Experiment 065
Matryoshka-256 binary funnel + rerank (OpenAI text-embedding-3)
Perf record: 065-matryoshka-256-openai-funnel.json.
c8a.4xlarge (Zen5, 16 vCPU) spot, us-east-2. First run on a genuine Matryoshka
embedding — closes the question left open by the prefix experiments (014/027): Cohere
v3 isn't Matryoshka, so truncating it to 256 collapsed recall to ~0.72. Here we use an
embedding trained to be truncatable.
Setup
- Dataset: OpenAI
text-embedding-3-large, precomputed (Qdrant's dbpedia-entities 1M set — no embedding to run). text-embedding-3-large is MRL-trained (256 is a documented operating point). We slice the native 1536-d vectors to 256 and L2-renormalize (OpenAI's Matryoshka recipe). 990k base + 10k queries, exact GT. - Engine: the shipped 1-bit binary funnel — sign-bit codes (256 bits = 32 B/vec), rotation ×2 + residual (both free recall), tile=8 — then exact f32 rerank of the top-C shortlist. Same code path as the Cohere runs; only the data differs.
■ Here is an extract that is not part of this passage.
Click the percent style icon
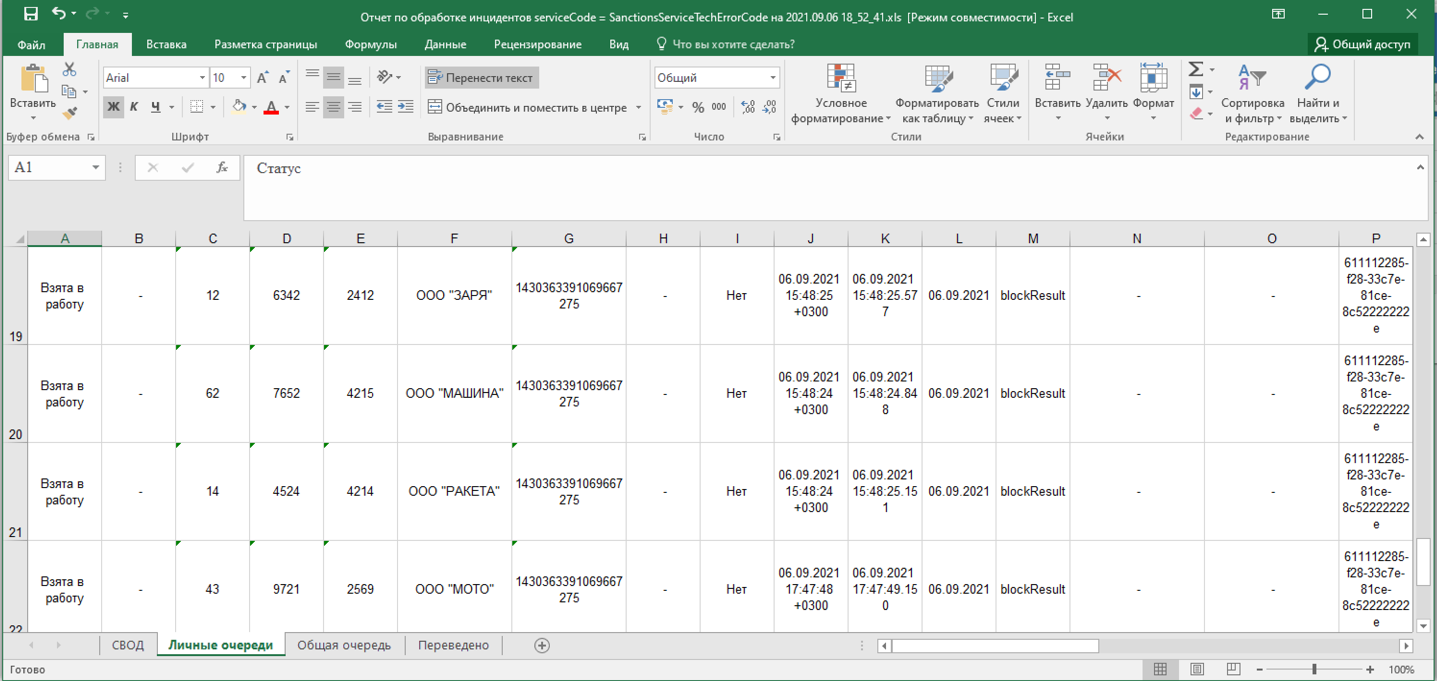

Result — recall dials from 0.95 to 0.998 on the rerank width
| rerank C | recall@10 | QPS | p50 | p99 |
|---|---|---|---|---|
| 500 | 0.9474 | 6041 | 2.05 ms | 2.10 ms |
| 1000 | 0.9731 | 5275 | 2.41 ms | 2.49 ms |
| 2000 | 0.9878 | 4227 | 3.09 ms | 3.15 ms |
| 4000 | 0.9944 | 3092 | 4.40 ms | 4.58 ms |
| 8000 | 0.9979 | 2026 | 6.54 ms | 6.88 ms |
Chosen operating point: C=2000 — recall 0.9878, 4227 QPS, p50 3.1 ms, p99 3.15 ms. (+4 recall points over C=500 for ~30% fewer QPS and <1 ms more latency.)
What it shows
- Matryoshka holds — no collapse. A non-Matryoshka 256-prefix capped low (0.72, the "bit-floor" dead end). Here recall climbs smoothly to 0.998: the 256-bit code + rotation/residual produces a high-quality Hamming shortlist, so the true neighbours are in the top-C and rerank recovers them. 256-bit + rerank is a real, tunable operating point on a Matryoshka embedding.
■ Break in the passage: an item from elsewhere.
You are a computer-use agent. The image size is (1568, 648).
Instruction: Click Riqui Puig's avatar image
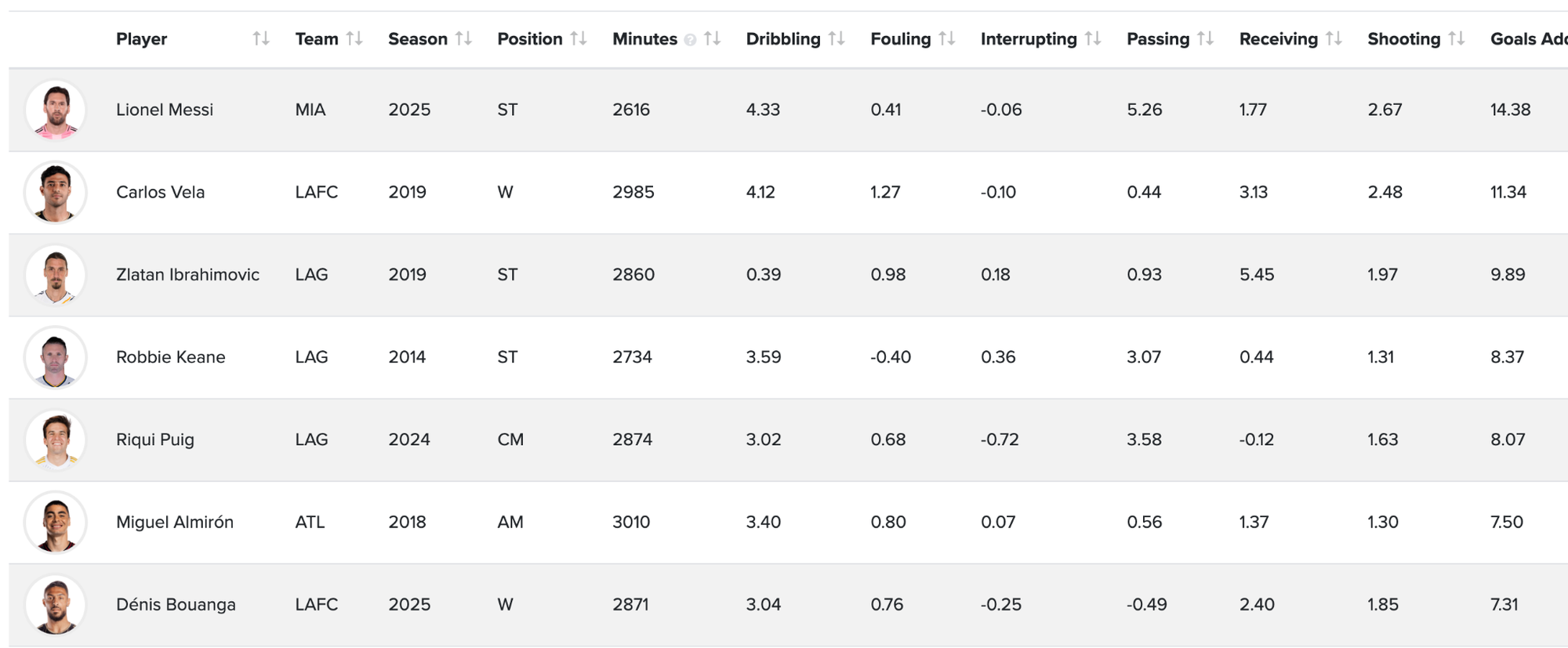[56, 440]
- 256 bits is compact and fast — 31.7 MB of codes for 990k vectors; even at 0.998 recall it holds ~2000 QPS at ~6.5 ms p50.
Caveats
- Box size differs from the hardware sweep. This ran on a 16-vCPU c8a.4xlarge; the Cohere sweep (062/064) used 8-vCPU .2xlarge. So the QPS here is not directly comparable to the ~2310 QPS Zen5 Cohere-1024 number. Recall is CPU-independent, so the recall figures are final; the throughput needs an equal-box re-run to compare.
- One dataset/embedding (OpenAI text-embedding-3-large). The model is closed; only the vectors are open. A fully-open reproduction would embed with Nomic v1.5 (MRL).
- Only the 256 dim measured here; the full 512/768/1024/1536 recall-vs-bits curve on the same box was not run.